Cómo moverte, pagar y calcular los tiempos
El metro resuelve casi todo esto. La estación de Chawri Bazaar (línea amarilla) te deja a un paseo corto tanto de Kinari Bazaar como de Chawri Bazaar; la estación de Chandni Chowk, en la misma línea, es la más cercana para Bhagirath Palace y Dariba Kalan; Lal Qila o Jama Masjid, en la línea violeta, son las mejores para Haveli Dharampura. Tis Hazari, en la línea roja, es el acceso habitual a Sadar Bazaar. Lajpat Nagar tiene su propia estación de intercambio. Para la franja de alta costura de Mehrauli, ve hasta Qutab Minar en la línea amarilla y toma un auto de diez minutos; para el cinturón de fincas, Chattarpur está en la misma línea. Janpath, en la línea violeta, sirve a The Imperial. A The Leela Palace, Taj Palace y The Roseate se llega mejor en taxi que en tren. Los trenes funcionan aproximadamente de 6 de la mañana a 11 de la noche, así que una noche larga en temporada implica volver en taxi de todas formas, y en el casco antiguo los últimos cientos de metros siempre se hacen a pie. Ningún coche baja por estos callejones.

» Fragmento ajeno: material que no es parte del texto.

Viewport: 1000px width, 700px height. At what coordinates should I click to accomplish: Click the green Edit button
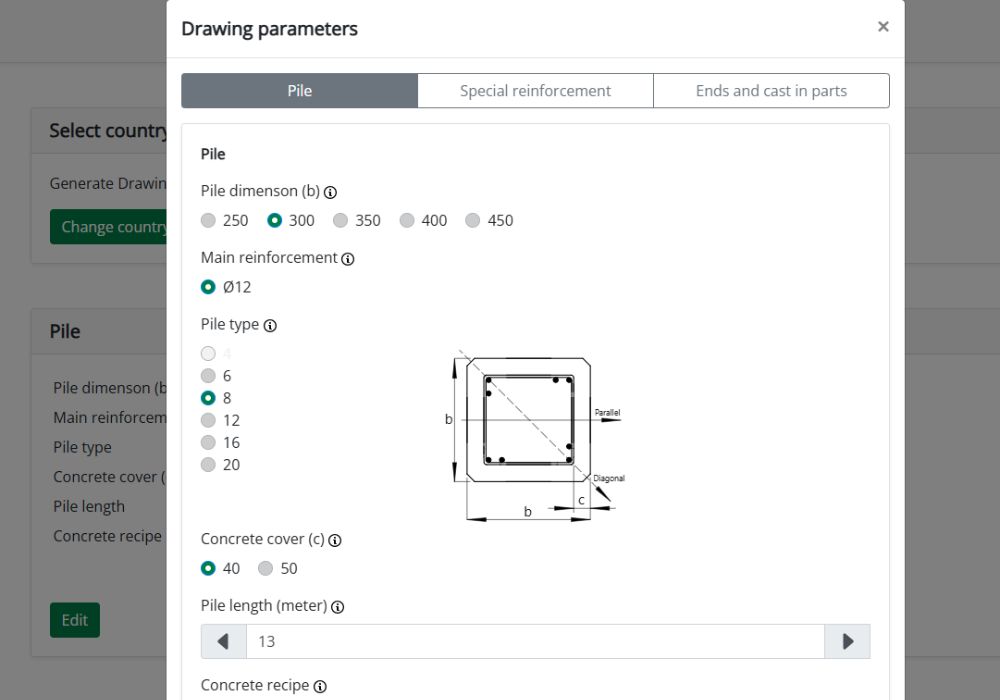[x=75, y=620]
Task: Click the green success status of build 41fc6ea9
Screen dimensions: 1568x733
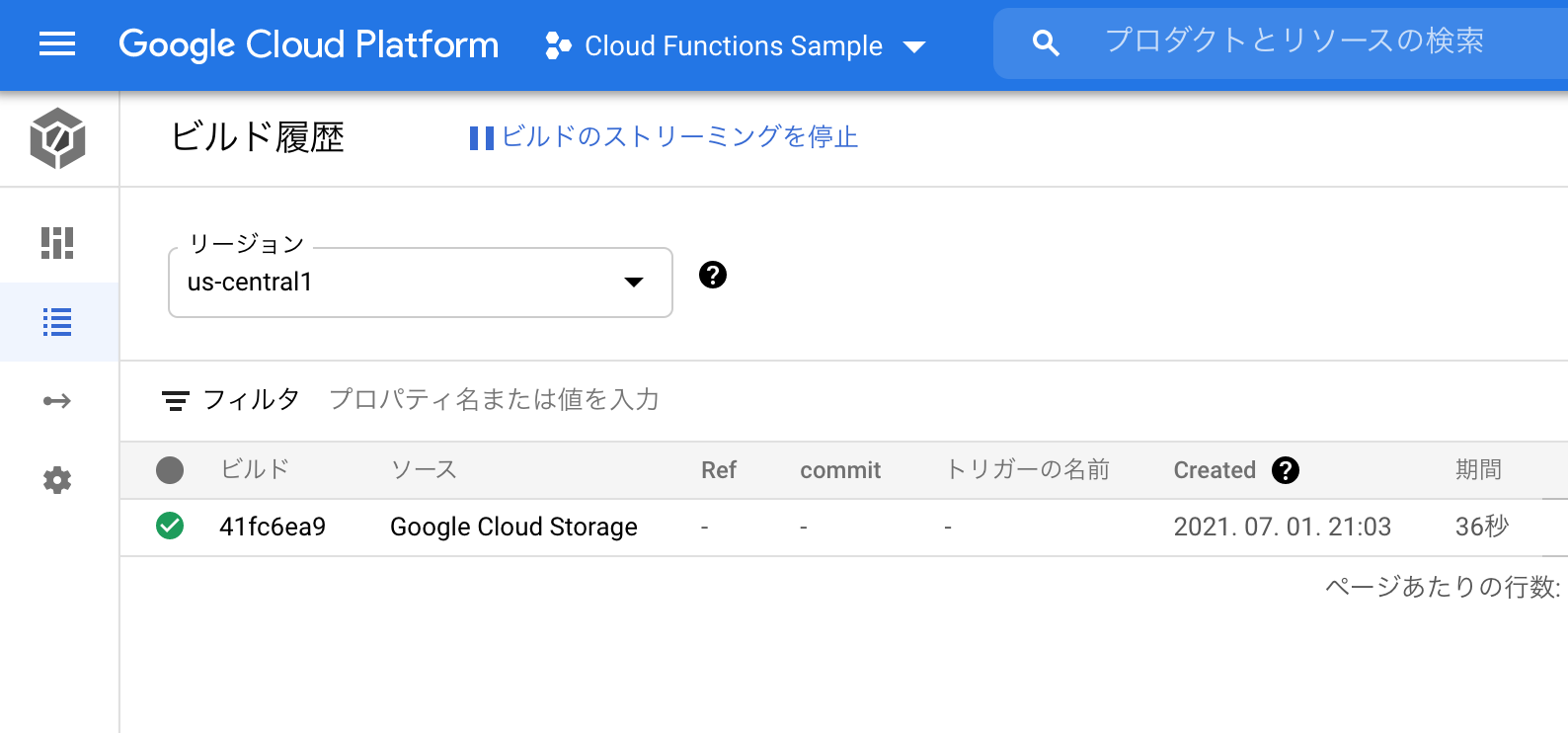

Lleva efectivo. Los residentes lo pagan todo con el móvil, pero ese sistema requiere una cuenta bancaria india, así que entre 2.000 y 5.000 rupias en billetes pequeños cubrirán un día entero de mercados, mehendi y comida. El cambio es un problema real en los callejones mayoristas, así que rompe los billetes en una tienda de cadena en la calle principal antes de entrar. Los cajeros se concentran en la propia Chandni Chowk y escasean en los callejones.
Los mercados abren tarde y cierran el sábado de su gremio: casi todo el casco antiguo cierra el domingo, Dariba Kalan cierra en gran parte el lunes, Lajpat Nagar cierra el lunes. La franja viable para los mercados es de 11 a 1, antes del agobio de la temporada. El mercado de flores es la excepción y exige las 5 de la mañana. La noche pertenece a las calles y a la azotea.
Ver esta temporada cuesta casi nada. Calcula entre 60 y 120 rupias al día en billetes de metro, 150 por una mano de mehendi, 20 por una guirnalda de caléndulas y entrada gratis en todo lo demás de esta lista. Añade un capricho, una cena en la azotea de Haveli Dharampura por 2.500 a 4.000 rupias, o una copa en el bar de The Imperial, y habrás visto los dos extremos de una industria de 3 crore de rupias por el precio de una buena comida.